__What to do__: The reply has to contain each record exactly as written.

__Record extracts__:
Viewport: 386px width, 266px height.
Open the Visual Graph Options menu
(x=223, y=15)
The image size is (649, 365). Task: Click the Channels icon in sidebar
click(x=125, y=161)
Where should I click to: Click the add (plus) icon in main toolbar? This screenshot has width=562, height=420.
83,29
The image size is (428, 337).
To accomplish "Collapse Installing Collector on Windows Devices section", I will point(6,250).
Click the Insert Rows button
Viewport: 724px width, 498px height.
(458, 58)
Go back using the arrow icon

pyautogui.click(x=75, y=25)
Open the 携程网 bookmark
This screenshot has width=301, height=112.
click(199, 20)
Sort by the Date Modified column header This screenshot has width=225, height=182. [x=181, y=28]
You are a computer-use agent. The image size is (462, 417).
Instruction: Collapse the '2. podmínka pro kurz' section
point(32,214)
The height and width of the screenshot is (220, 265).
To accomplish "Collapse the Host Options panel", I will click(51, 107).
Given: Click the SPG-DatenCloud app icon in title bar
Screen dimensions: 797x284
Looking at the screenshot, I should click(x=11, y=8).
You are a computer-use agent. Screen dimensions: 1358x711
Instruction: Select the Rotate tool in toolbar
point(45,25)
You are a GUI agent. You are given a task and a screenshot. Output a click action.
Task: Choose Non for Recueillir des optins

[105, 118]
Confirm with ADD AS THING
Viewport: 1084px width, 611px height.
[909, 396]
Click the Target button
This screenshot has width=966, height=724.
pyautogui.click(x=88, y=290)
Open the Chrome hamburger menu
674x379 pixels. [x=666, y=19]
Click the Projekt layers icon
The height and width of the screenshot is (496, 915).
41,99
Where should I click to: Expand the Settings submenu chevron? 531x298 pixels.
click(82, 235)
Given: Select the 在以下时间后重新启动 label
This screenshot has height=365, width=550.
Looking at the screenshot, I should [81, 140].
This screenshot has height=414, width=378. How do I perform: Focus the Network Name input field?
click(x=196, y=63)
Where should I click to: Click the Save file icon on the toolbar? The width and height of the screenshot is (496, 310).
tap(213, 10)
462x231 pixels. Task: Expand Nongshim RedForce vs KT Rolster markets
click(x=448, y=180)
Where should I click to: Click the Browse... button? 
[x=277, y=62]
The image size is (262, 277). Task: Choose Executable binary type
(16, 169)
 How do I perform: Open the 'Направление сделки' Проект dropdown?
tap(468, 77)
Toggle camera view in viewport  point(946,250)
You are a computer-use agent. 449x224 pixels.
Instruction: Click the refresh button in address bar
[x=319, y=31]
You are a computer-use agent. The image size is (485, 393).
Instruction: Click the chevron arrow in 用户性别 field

__Answer to the problem__:
Viewport: 386px width, 266px height.
Open the Visual Graph Options menu
(x=223, y=15)
The image size is (649, 365). Task: Click the Channels icon in sidebar
click(x=125, y=161)
Where should I click to: Click the add (plus) icon in main toolbar? This screenshot has width=562, height=420.
83,29
The image size is (428, 337).
To accomplish "Collapse Installing Collector on Windows Devices section", I will point(6,250).
Click the Insert Rows button
Viewport: 724px width, 498px height.
(458, 58)
Go back using the arrow icon

pyautogui.click(x=75, y=25)
Open the 携程网 bookmark
This screenshot has width=301, height=112.
click(199, 20)
Sort by the Date Modified column header This screenshot has width=225, height=182. [x=181, y=28]
You are a computer-use agent. The image size is (462, 417).
Instruction: Collapse the '2. podmínka pro kurz' section
point(32,214)
The height and width of the screenshot is (220, 265).
To accomplish "Collapse the Host Options panel", I will click(51, 107).
Given: Click the SPG-DatenCloud app icon in title bar
Screen dimensions: 797x284
Looking at the screenshot, I should click(x=11, y=8).
You are a computer-use agent. Screen dimensions: 1358x711
Instruction: Select the Rotate tool in toolbar
point(45,25)
You are a GUI agent. You are given a task and a screenshot. Output a click action.
Task: Choose Non for Recueillir des optins

[105, 118]
Confirm with ADD AS THING
Viewport: 1084px width, 611px height.
[909, 396]
Click the Target button
This screenshot has width=966, height=724.
pyautogui.click(x=88, y=290)
Open the Chrome hamburger menu
674x379 pixels. [x=666, y=19]
Click the Projekt layers icon
The height and width of the screenshot is (496, 915).
41,99
Where should I click to: Expand the Settings submenu chevron? 531x298 pixels.
click(82, 235)
Given: Select the 在以下时间后重新启动 label
This screenshot has height=365, width=550.
Looking at the screenshot, I should [81, 140].
This screenshot has height=414, width=378. How do I perform: Focus the Network Name input field?
click(x=196, y=63)
Where should I click to: Click the Save file icon on the toolbar? The width and height of the screenshot is (496, 310).
tap(213, 10)
462x231 pixels. Task: Expand Nongshim RedForce vs KT Rolster markets
click(x=448, y=180)
Where should I click to: Click the Browse... button? 
[x=277, y=62]
The image size is (262, 277). Task: Choose Executable binary type
(16, 169)
 How do I perform: Open the 'Направление сделки' Проект dropdown?
tap(468, 77)
Toggle camera view in viewport  point(946,250)
You are a computer-use agent. 449x224 pixels.
Instruction: Click the refresh button in address bar
[x=319, y=31]
You are a computer-use agent. The image size is (485, 393).
Instruction: Click the chevron arrow in 用户性别 field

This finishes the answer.